With the right candidate, Cunningham's seat could have been easy pickings for the Democrats but Francine Busby, whose political experience is basically a seat on the local school board, was this year's John Kerry - a clueless novice who conducted her campaign like a virgin at an orgy.

In the closing days of the campaign, Busby told a public gathering of Hispanics they didn't "need papers" to vote for her, a clear message that illegals could cast ballots if they wanted and Bilbray's campaign made the most of the gaffe.

While Cunningham's congressional district is considered sacred Republican territory, George W. Bush pulled in only 55 percent of the vote in 2004 and Bilbray's vote was not that far behind in a race where a third party candidate pulled votes away. The hoped-for conservative GOP backlash didn't rise up and show its displeasure. Neither did the groundswell of Democratic and independent vote.

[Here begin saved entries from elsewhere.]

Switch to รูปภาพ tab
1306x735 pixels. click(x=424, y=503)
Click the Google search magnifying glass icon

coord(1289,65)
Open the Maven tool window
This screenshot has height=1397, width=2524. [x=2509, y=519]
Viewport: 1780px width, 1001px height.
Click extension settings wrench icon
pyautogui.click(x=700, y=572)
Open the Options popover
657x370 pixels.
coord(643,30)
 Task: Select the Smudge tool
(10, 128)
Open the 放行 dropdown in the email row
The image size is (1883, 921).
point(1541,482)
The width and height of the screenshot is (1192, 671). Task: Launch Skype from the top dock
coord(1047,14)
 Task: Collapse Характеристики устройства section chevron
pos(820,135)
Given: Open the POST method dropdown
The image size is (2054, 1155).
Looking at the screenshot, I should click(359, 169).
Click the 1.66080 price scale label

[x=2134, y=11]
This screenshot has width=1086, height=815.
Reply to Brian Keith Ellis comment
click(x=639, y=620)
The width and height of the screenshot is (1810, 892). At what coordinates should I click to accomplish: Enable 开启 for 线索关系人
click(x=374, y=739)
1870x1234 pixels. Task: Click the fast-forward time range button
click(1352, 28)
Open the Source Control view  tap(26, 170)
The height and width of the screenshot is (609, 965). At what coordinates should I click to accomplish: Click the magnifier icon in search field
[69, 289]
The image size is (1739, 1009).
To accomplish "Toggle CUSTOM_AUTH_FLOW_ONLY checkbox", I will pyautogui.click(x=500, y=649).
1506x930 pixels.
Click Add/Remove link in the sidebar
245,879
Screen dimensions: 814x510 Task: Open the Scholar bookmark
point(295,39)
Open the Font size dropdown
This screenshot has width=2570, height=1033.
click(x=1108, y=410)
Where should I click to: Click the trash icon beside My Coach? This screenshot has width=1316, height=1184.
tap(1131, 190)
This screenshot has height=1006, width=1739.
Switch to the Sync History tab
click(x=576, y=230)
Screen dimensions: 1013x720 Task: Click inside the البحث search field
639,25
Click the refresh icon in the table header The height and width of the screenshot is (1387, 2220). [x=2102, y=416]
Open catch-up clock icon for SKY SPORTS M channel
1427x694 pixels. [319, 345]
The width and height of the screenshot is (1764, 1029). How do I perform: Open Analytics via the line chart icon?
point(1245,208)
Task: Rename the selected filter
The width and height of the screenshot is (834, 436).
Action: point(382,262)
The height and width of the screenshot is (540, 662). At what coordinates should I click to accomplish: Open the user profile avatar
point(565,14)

In the end, Republicans maintained status quo, albeit an expensive one, and the Democrats should have learned it will take more than just calling Bush a crook and a liar to win in November.

Voters will need a viable alternative when they walk into the polling booth for the mid-term elections. They will want more than just threats to impeach an incumbent President who will be gone in two years anyway.

The voters know Congress and Washington is a cesspool of corruption and that such corruption has thrived under the GOP leadership on both the Hill and in the White House.

Voters also know the Democrats looked the other way for far too long while the William Jeffersons, Alan Mollohans and Corrine Browns broke the rules and brought disgrace into the halls of Congress. They can read the report released Wednesday by the Center for Public Integrity and see a lot of Democrats living large on free trips from fatcat special interest groups.

The voters want change but they aren't yet willing to grant that change unless it means an end to the old way of doing things. As yet, the Democrats haven't convinced enough voters that they are up to the job.